• TASK INSTRUCTIONS: In the listing, find every line that has the string "Given" and copy it.

• DATA FOR THIS EXERCISE:
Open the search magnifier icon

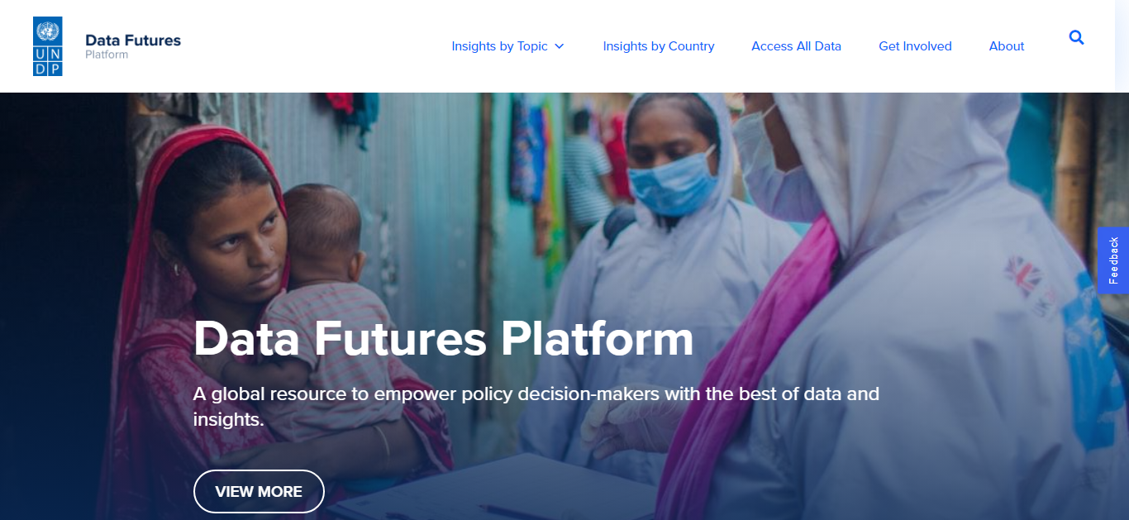coord(1076,37)
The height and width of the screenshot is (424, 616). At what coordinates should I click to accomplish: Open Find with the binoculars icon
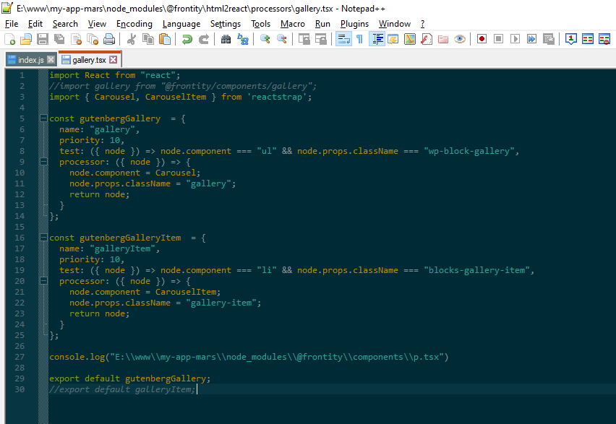pos(226,39)
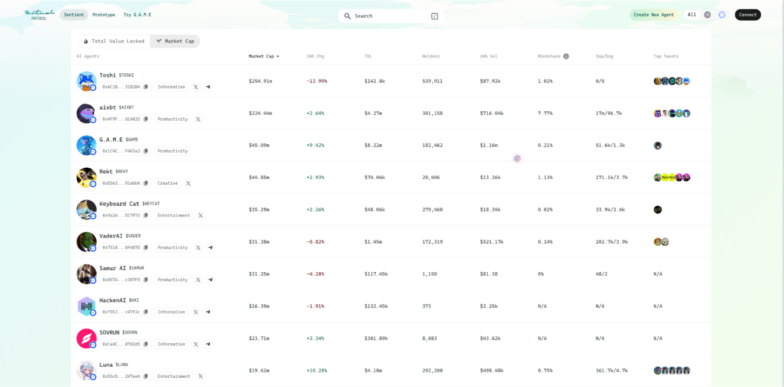The image size is (784, 387).
Task: Switch to the Sentient tab
Action: pyautogui.click(x=74, y=15)

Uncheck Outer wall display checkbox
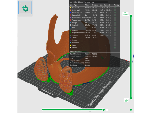pyautogui.click(x=115, y=10)
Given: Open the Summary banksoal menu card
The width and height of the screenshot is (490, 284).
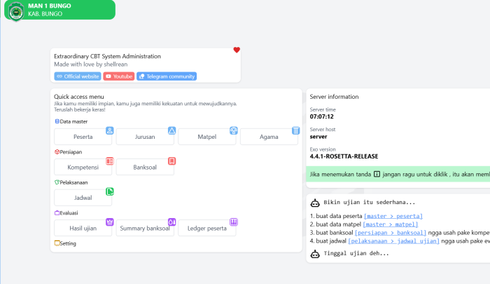Looking at the screenshot, I should tap(145, 229).
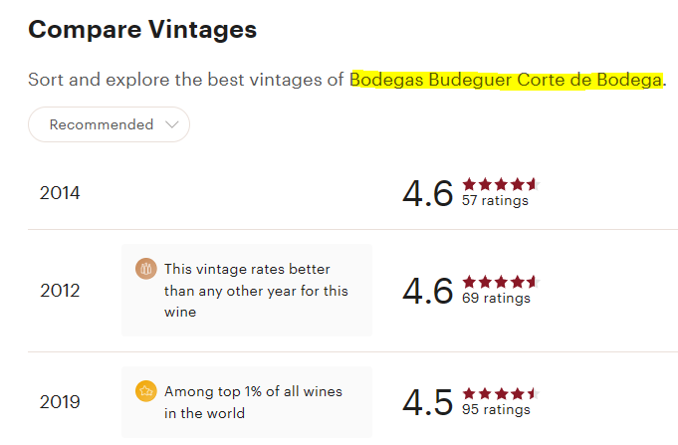Click the gold star badge icon for 2019
The image size is (678, 445).
point(146,391)
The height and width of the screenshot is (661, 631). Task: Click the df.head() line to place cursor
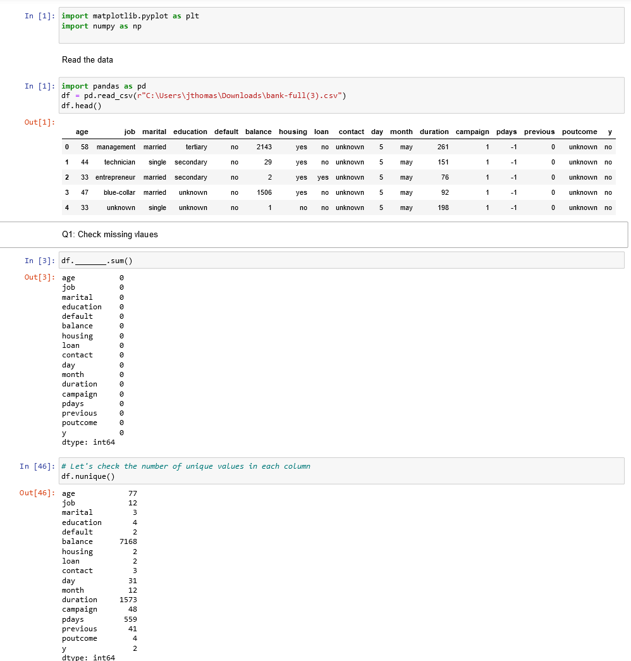point(81,105)
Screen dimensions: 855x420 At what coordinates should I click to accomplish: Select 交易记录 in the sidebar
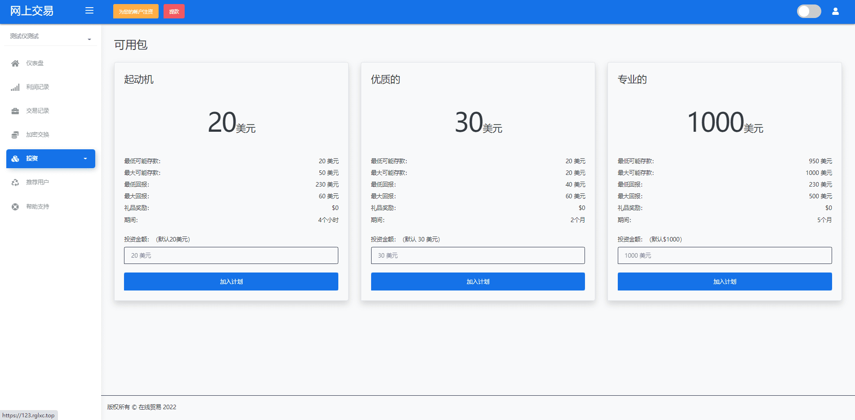tap(37, 111)
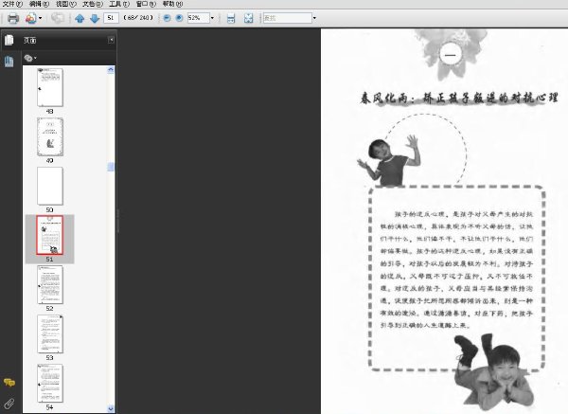Open the Attachments paperclip panel

point(9,404)
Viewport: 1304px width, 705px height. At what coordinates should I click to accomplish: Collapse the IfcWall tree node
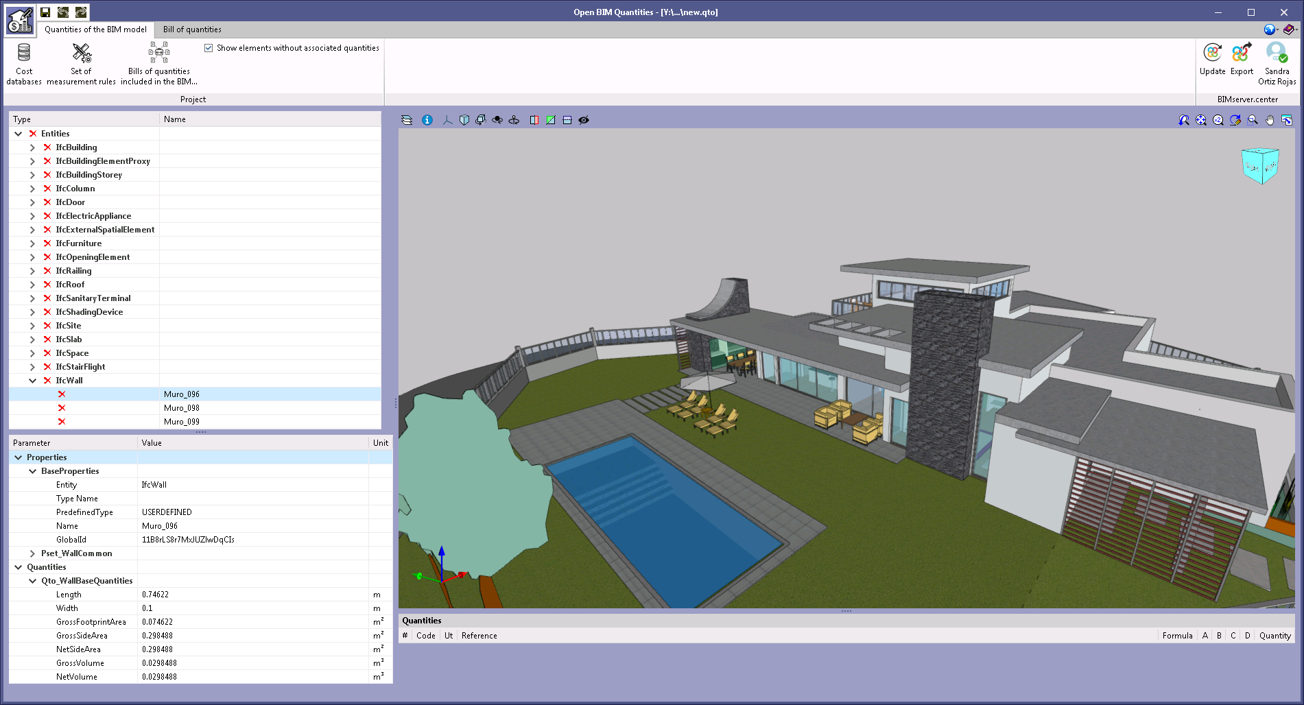[32, 381]
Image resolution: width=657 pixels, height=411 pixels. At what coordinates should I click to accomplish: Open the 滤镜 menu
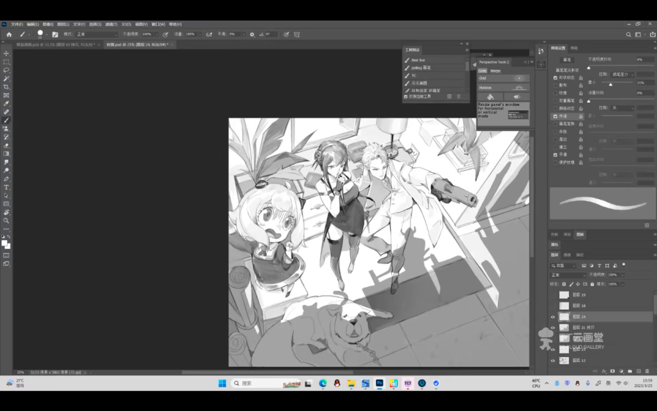112,24
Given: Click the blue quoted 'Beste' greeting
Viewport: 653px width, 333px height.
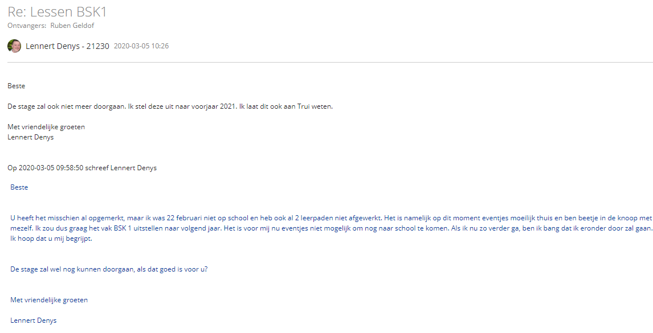Looking at the screenshot, I should 19,187.
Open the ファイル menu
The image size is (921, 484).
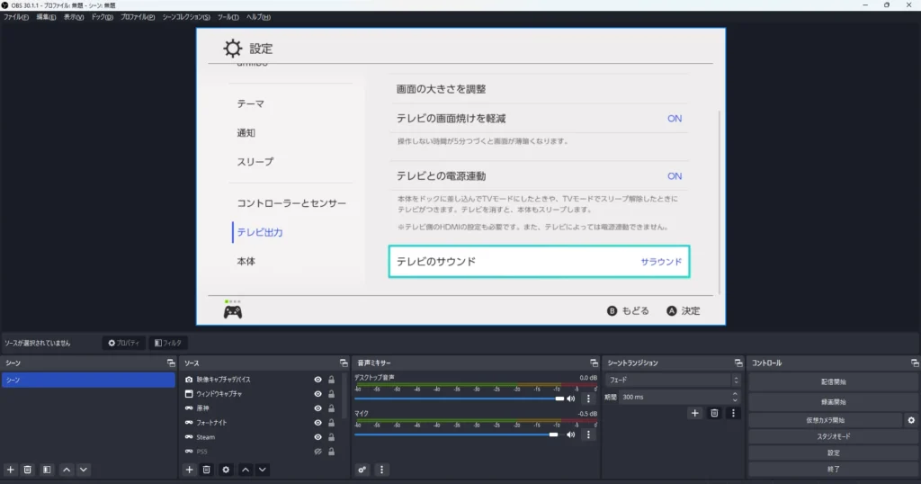[16, 17]
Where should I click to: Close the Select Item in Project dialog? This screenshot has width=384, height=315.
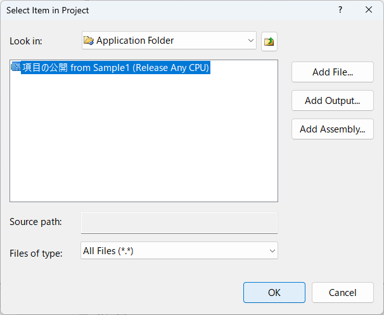369,10
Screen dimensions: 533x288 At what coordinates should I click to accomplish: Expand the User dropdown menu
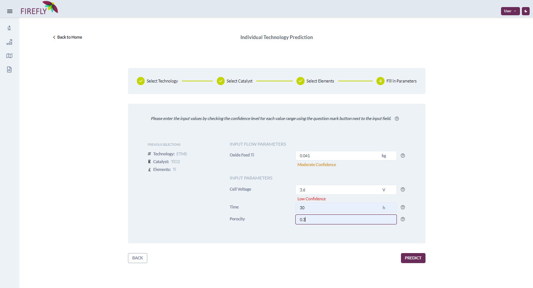point(510,11)
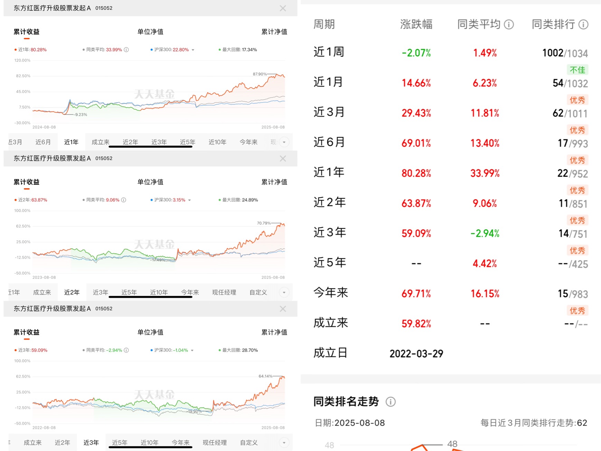Viewport: 601px width, 451px height.
Task: Open info icon beside 同类排名走势 title
Action: 391,402
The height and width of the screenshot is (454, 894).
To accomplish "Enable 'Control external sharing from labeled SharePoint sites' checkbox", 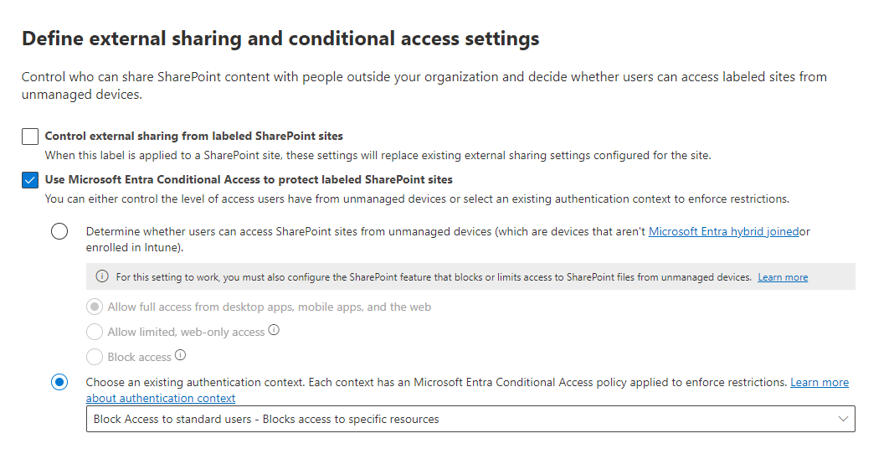I will [x=30, y=137].
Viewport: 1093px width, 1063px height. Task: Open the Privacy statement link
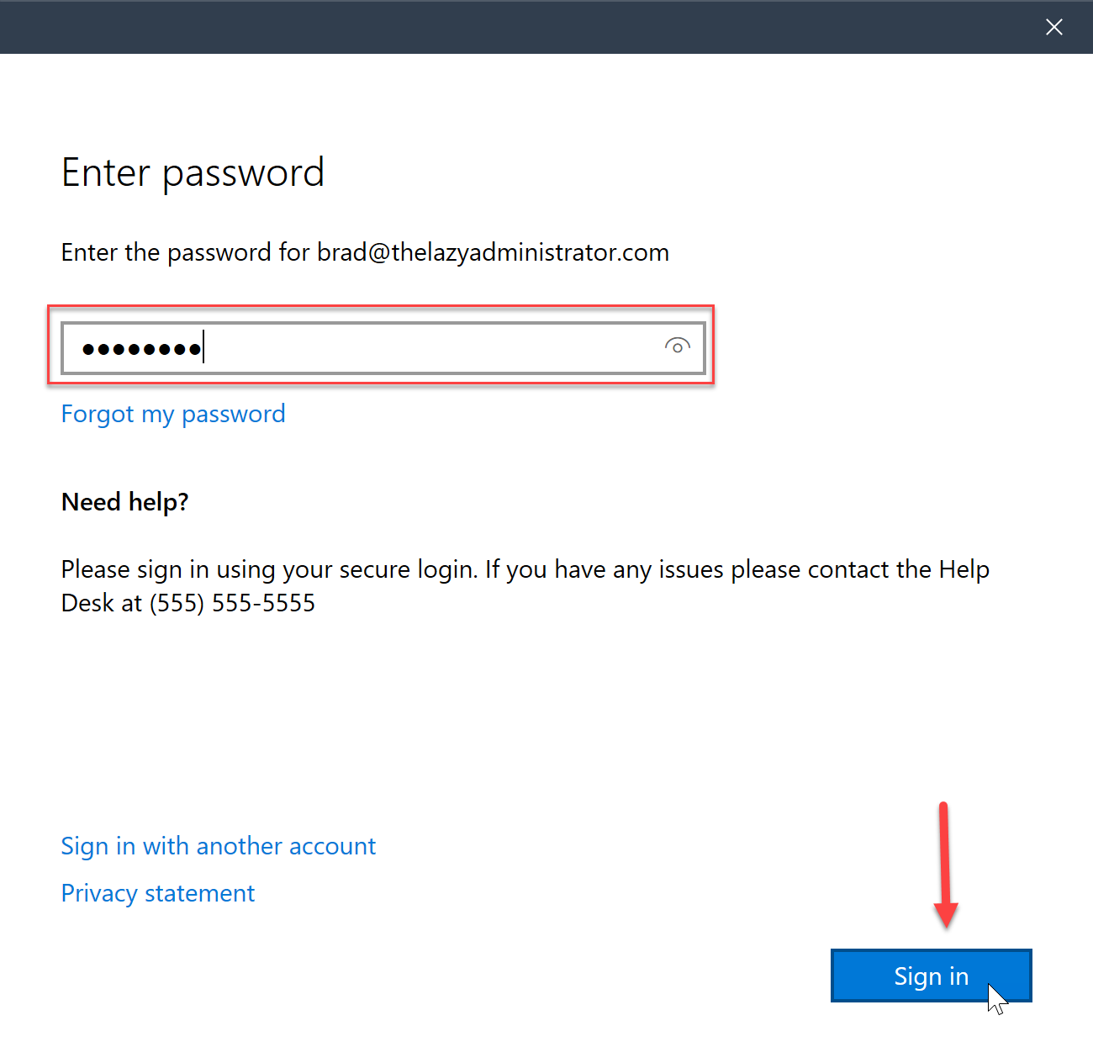tap(158, 893)
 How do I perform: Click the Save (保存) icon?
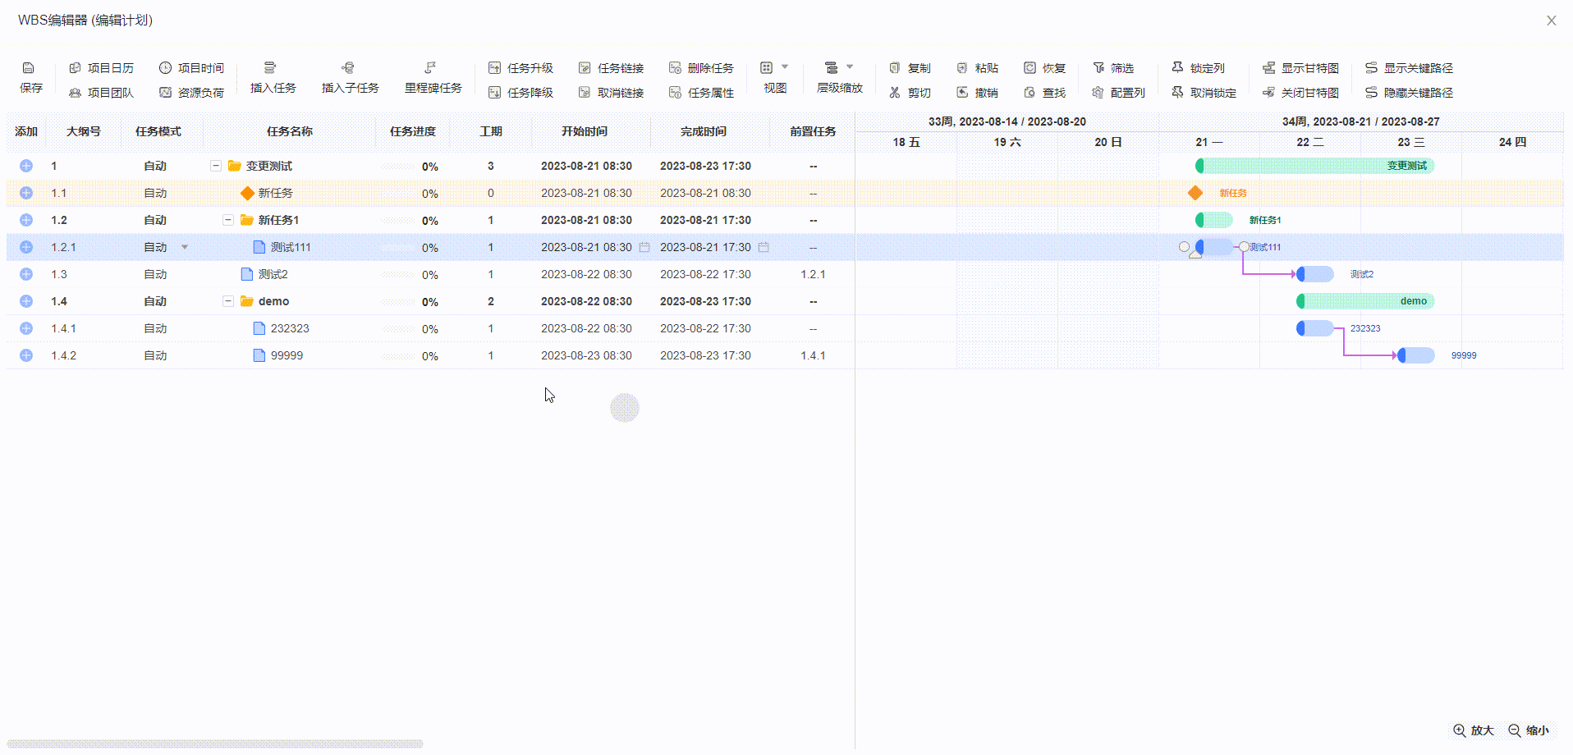(29, 68)
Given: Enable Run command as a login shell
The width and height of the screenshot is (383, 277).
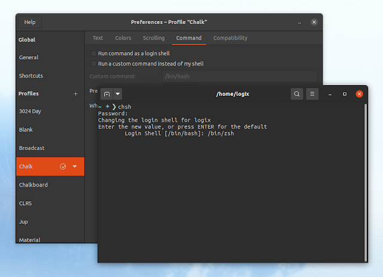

• TASK RESULT:
Given: Open the Summary banksoal menu card
Given: Click the blue quoted 'Beste' greeting
Given: Enable Run command as a login shell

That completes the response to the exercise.